Research Article: Gender differences for frailty in HIV-infected patients on stable antiretroviral therapy and with an undetectable viral load

Date Published: May 9, 2019

Publisher: Public Library of Science

Author(s): José-Ramón Blanco, Inmaculada Barrio, Enrique Ramalle-Gómara, María Isabel Beltran, Valvanera Ibarra, Luis Metola, Mercedes Sanz, José A. Oteo, Estrella Melús, Lucía Antón, Robert Güerri-Fernández.


Patients with HIV infection suffer from accelerated aging. In this context, frailty could be a relevant problem that aggravates the quality of life (QoL) and morbi-mortality of these patients. Our objective was to determine the prevalence of frailty and pre-frailty in HIV-infected patients in our cohort as well as their risk factors and QoL.

This was a prospective cross-sectional study of HIV-infected people aged ≥18 years on a stable antiretroviral regimen (ART) ≥1 year. Frailty was defined by ≥3 of 5 Fried’s criteria: weight loss, low physical activity, exhaustion, weak grip strength and slow walking time. Variables related to sociodemographics, HIV infection, comorbidities, polypharmacy, and QoL were evaluated. Independent predictors of frailty were evaluated using collinearity in a multivariate logistic regression analyses (backward stepwise elimination).

The 248 people studied has a mean age of 49 years, 63.7% were male, and 81% were Caucasian. The prevalence of pre-frailty and fragility was 39.1% and 4.4%, respectively. The main route of HIV acquisition was heterosexual (47.2%).
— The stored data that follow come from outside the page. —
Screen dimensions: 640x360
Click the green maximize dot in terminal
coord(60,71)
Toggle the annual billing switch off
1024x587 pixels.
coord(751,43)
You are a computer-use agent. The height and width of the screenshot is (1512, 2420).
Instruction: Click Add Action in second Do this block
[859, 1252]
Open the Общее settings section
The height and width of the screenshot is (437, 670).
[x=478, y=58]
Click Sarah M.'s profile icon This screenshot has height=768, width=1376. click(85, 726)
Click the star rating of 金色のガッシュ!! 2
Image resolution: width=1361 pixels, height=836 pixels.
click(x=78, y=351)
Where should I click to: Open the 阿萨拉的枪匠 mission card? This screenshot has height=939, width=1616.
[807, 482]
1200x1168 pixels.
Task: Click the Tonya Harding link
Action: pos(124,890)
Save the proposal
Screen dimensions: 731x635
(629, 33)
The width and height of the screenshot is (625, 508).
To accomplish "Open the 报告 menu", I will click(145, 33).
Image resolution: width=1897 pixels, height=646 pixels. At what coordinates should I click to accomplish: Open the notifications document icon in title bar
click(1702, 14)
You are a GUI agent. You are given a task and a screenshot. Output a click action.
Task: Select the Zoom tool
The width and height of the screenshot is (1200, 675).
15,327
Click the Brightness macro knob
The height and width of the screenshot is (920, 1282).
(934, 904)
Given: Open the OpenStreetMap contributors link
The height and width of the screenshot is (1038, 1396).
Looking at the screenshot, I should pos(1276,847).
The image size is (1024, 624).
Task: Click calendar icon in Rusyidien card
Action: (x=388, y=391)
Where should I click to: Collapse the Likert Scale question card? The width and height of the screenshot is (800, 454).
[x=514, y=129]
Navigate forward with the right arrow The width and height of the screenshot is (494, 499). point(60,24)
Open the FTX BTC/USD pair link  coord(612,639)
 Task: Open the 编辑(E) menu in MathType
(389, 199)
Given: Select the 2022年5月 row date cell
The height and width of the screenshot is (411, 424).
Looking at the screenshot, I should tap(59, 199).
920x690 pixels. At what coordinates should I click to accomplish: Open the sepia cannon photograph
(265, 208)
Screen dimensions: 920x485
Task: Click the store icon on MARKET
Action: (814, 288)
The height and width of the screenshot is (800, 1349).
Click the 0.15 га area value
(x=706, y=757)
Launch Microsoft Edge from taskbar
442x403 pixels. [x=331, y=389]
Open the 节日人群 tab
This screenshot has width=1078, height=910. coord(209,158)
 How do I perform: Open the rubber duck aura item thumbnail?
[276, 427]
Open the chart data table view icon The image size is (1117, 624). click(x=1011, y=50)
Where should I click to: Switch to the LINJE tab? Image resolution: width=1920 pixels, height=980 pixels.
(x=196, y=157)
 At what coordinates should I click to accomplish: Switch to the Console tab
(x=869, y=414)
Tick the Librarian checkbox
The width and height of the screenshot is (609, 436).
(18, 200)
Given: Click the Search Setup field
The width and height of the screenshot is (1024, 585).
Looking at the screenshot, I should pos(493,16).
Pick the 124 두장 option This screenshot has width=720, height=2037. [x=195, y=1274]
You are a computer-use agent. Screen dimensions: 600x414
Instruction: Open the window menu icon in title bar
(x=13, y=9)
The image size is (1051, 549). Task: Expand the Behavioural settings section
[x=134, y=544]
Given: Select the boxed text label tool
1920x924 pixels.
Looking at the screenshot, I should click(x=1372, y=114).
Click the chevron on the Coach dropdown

At the inclusion time 26.6% of the patients had AIDS events, 60.9% were anti-HCV negative, and 91.5% had HIV RNA <50 copies/mL (84.3% for ≥1 year); 10.9% had >2 comorbidities, and 13.3% were receiving >5 non-HIV drugs. Frailty patients had a higher age (p 0.006), more sensitive deficits (visual or auditory) (p 0.002), a greater number of falls during the previous year (p 0.0001), a higher Charlson comorbidity index (p 0.001), and a higher VACS index (p 0.001). All comorbidities, excluding bone and liver, were significantly more frequent in fragile patients. The presence of >2 comorbidities and treatment with >5 drugs not related to HIV they were also more frequent in frail patienst (p 0.0001 and p 0.004, respectively). Independent predictors of pre-frailty/frailty in the multivariable analysis differ in men (VACS index, C-reactive protein [CRP], and falls) and women (CRP, AIDS, and menopause). Patients with pre-frailty/frailty had some indicator of a lower QoL.

Factors associated with pre-frailty/frailty in HIV-infected patients differ by gender, which should be considered when establishing measures for prevention. The role of menopause in the risk of pre-frailty/frailty warrants further investigations.

Partial Text

Effective treatments have transformed HIV infection into a chronic disease [1]. As a result, HIV-infected individuals are living longer. In 2014, the Joint United Nations Program on HIV/AIDS (UNAIDS) estimated that approximately 4.2 million people aged 50 years or more worldwide are living with HIV [2]. This success has led to the progressive aging of these patients and, as a consequence, the emergence of multiple age-related diseases.

Frailty assessment was performed in 248 HIV-infected patients. The characteristics of the patients are shown in Table 1. The prevalence of frailty and pre-frailty was 4.4% and 39.1%, respectively. Frailty was associated with a mean older age (59.5 years vs. 47.7 years in robust) (p 0.006), and feeling older than actual age (p 0.03). Groups were comparable in terms of gender, race, education rate, urban place of residence, marital status, tobacco, alcohol and marijuana use. In women, no differences were observed after analysis of previous pregnancy, number of births or menopause.

The present study shows the high prevalence of pre-frailty/frailty (43.5%), and what is especially worrying, 39.8% were younger than 50 years.